Als Isselburger Westfalen wurden

Klaus Dieter Spaan weiß noch, wie chaotisch es bei der kommunalen Neugliederung zuging.
Klaus Dieter Spaan weiß noch, wie chaotisch es bei der kommunalen Neugliederung zuging.
Foto: WAZ FotoPool
Am 1. Januar 1975 wurden die Ortsteile Anholt, Herzebocholt, Werth, Heelden und Vehlingen der Stadt Isselburg zugeordnet. Es war eine Zeit mit Chaospotenzial

Isselburg..  Aus Vier mach’ Eins! So lautete ein nicht ganz so einfach zu lösender Arbeitsauftrag am 1. Januar 1975. Die kommunale Neugliederung griff damals tief in die gewachsenen Bindungen der Städte und Gemeinden ein. Da machte auch Isselburg keine Ausnahme. Denn vor nunmehr 40 Jahren wurde aus den Isselburgern Westfalen.

Aus dem ehemals zum Landesteil Nordrhein (Kreis Rees) gehörigen Gemeinden Heelden und Vehlingen, einem Teilgebiet der Gemeinde Wertherbruch und der Stadt Isselburg sowie den westfälischen Städten Anholt und Werth und der westfälischen Gemeinde Herzebocholt wurde das neue, westfälische und dem neu gegründeten Kreis Borken zugehörige Isselburg.
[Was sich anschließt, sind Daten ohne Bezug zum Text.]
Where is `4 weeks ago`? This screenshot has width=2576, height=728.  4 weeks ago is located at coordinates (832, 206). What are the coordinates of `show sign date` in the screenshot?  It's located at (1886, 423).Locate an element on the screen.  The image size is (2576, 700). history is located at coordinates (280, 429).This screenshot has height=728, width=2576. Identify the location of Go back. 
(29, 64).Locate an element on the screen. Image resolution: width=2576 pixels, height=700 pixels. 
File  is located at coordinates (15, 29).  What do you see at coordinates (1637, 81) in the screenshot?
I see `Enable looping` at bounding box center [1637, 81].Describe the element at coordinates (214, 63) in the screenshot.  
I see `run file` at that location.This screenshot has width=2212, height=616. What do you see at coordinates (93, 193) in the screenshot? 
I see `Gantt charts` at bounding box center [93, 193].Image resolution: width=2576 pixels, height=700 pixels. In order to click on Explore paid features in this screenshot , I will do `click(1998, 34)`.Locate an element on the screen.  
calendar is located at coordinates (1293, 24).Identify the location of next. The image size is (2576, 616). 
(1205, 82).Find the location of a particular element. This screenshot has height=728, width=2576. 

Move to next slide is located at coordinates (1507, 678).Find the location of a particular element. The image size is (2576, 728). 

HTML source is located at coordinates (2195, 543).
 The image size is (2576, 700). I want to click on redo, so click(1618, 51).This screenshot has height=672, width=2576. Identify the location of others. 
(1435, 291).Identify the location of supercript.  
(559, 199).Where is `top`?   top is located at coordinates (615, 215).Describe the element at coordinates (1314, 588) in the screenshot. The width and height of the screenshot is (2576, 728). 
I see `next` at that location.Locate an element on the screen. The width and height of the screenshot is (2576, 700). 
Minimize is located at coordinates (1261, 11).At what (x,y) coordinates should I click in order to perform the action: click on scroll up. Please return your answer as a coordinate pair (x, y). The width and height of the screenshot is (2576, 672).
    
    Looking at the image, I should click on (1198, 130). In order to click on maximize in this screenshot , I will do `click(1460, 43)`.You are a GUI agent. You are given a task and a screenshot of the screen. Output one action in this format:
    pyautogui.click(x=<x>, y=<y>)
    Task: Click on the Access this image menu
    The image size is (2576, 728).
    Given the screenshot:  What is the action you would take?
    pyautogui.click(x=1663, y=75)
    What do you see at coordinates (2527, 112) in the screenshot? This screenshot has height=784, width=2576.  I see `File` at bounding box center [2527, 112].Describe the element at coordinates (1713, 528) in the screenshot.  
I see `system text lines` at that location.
Mit dem Neujahr 1975 begann eine neue Zeitrechnung. Oder, wie Klaus Dieter Spaan, langjähriger Bauamtschef in Isselburg unmissverständlich sagt: „Das Chaos.“ Oder, wie es sein Kollege vom Amt Millingen und späterer Kämmerer Isselburgs, Heinz Stevens, umschreibt: „Es herrschte ein großes Tohuwabohu.“

Die Kommunale Neuordnung stellte praktisch von der einen auf die andere Nacht alles auf den Kopf. „Es war zu der Zeit eine Mammutaufgabe, aus insgesamt vier verschiedene Verwaltungen mit ganz unterschiedlichen Strukturen eine einzige zu bilden“, erinnert sich Spaan. Der wechselte damals vom Rathaus Anholt ins Rathaus nach Isselburg. Sein späterer Kollege Heinz Stevens kam vom Amt Millingen. 18 Mitarbeiter waren mit dabei. „Frühzeitig hatte man uns informiert und die Wahl gelassen, ob wir nun nach Isselburg oder Rees wechseln möchten“, so Stevens. Er entschied sich für Isselburg.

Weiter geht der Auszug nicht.